Keywords: mouse embryo, PDGFα receptor, neural crest, congenital heart defects, midface clefting, apoptosis, Shh, notochord, genetic background

INTRODUCTION

Abnormal neural crest cells (NCCs) morphogenesis is thought to be responsible for a wide variety of congenital defects, including the DiGeorge and Velo-cardio-facial syndromes (Srivastava, 1999), particularly cardiac outflow tract defects (Snider et al., 2007), midface clefting (Morrison–Graham et al., 1992; Trainor, 2010), abnormal eye development (Valleix et al., 1999), piebaldism and pigmentation abnormalities (Wehrle–Hallar and Weston, 1999), Noonan and LEOPARD syndromes (Stewart et al., 2010), and a lack of enteric neural plexuses in the foregut, resulting in Hirschsprung’s disease (Takahashi et al., 1999; Gershon, 2010). Disruption of the neural crest (NC) population by experimental perturbation, including NCC ablation in the chick or mouse embryo, or by numerous classic and targeted genetic mutations (reviewed by Creazzo et al., 1998; Snider et al., 2007) results in phenotypically similar abnormalities affecting NC-derived structures, suggesting that this population of cells is essential to normal development. More recently, NC cells have been shown to interact and modulate signaling in the pharynx during formation of the outflow tract by the secondary heart field (Goddeeris et al., 2007; Hutson and Kirby, 2007). These studies have shown that the NC may not be the direct cause of abnormal cardiovascular development but they are a major component in the complex tissue interactions in the caudal pharynx and outflow tract (Hutson and Kirby, 2007). Moreover, abnormal levels of cell death and/or cell proliferation, changes in cell fate, altered migration, and diminished differentiation have all been proposed to account for the NC-associated abnormal phenotypes. The specific molecular mechanisms responsible for these abnormalities within NC and the role they play during pathogenesis of the congenital defects in the majority of these models remains unclear.
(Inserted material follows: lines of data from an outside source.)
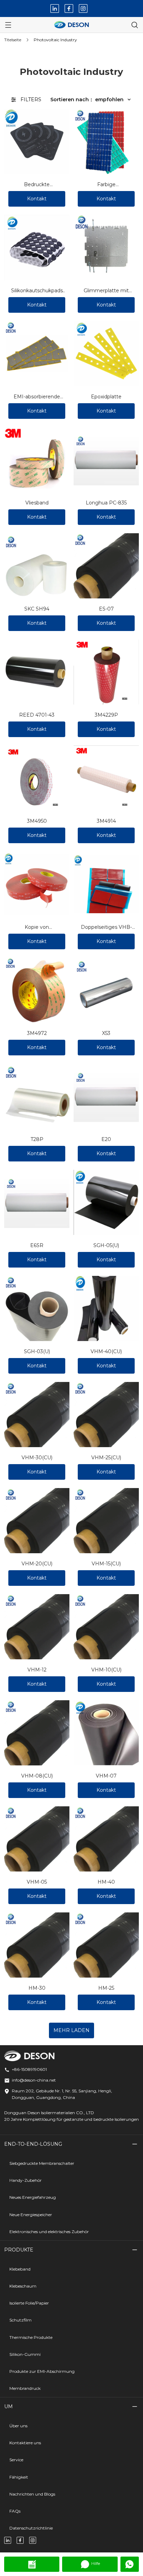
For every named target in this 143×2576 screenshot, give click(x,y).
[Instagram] (83, 8)
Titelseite (12, 39)
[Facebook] (69, 8)
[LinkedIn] (54, 8)
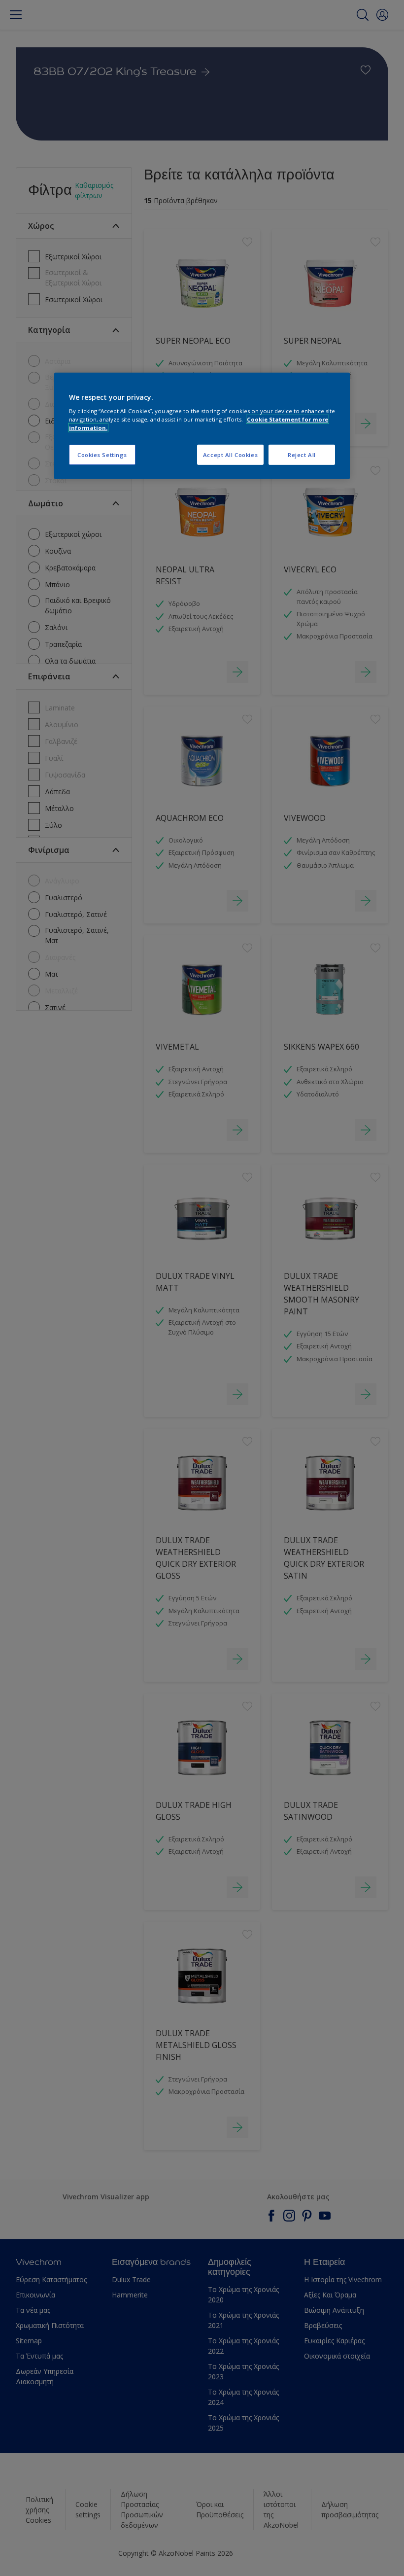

Classic Patch (Ph; Gruneberg and Truslove, 1960) and Patch-extended (Phe; Truslove, 1977) mouse mutants, and targeted mutations of the platelet-derived growth factor receptor-alpha (PDGFRα; Soriano, 1997) gene, all exhibit various NC-associated defects and the homozygous mutant embryos usually die around mid gestation. Due to the NC-associated abnormalities present in Ph and PDGFRα systemic knockout mice, conditional targeting studies have begun to address the role of PDGFRα signaling within NC cells (Tallquist and Soriano 2003; Richarte et al., 2007). Significantly, Wnt1-Cre; PDGFRα conditional embryos exhibit NC-associated cranial, frontonasal, and aortic arch artery defects, as well as variable penetrance heart defects, suggesting an essential cell autonomous role (Tallquist and Soriano, 2003). However, unaltered NC proliferation, migration, or survival has led to the conclusion that NC-required PDGFRα signaling lies in another function such as differentiation or extracellular matrix deposition (Tallquist and Soriano, 2003). Intriguingly, the Ph mutation results in the loss of the entire PDGFRα gene as well as upstream regions of the adjacent c-kit gene (Brunkow et al., 1995; Sun et al., 2000). Moreover, complementation studies have shown that while a human yeast artificial chromosome transgene can transgenically rescue PDGFRα systemic knockouts, it is unable to rescue Ph/Ph embryos (Sun et al., 2000). As this indicated that genetic defects outside the PDGFRα locus may contribute to the embryonic lethality of Patch mice and as it has been reported that changing the genetic background enables the Ph/Ph mutants to survive longer in utero due to the presence of a putative modifier (Payne et al., 1997); we sought to fully characterize the etiology of Ph/Ph NC-related malformations on different genetic backgrounds.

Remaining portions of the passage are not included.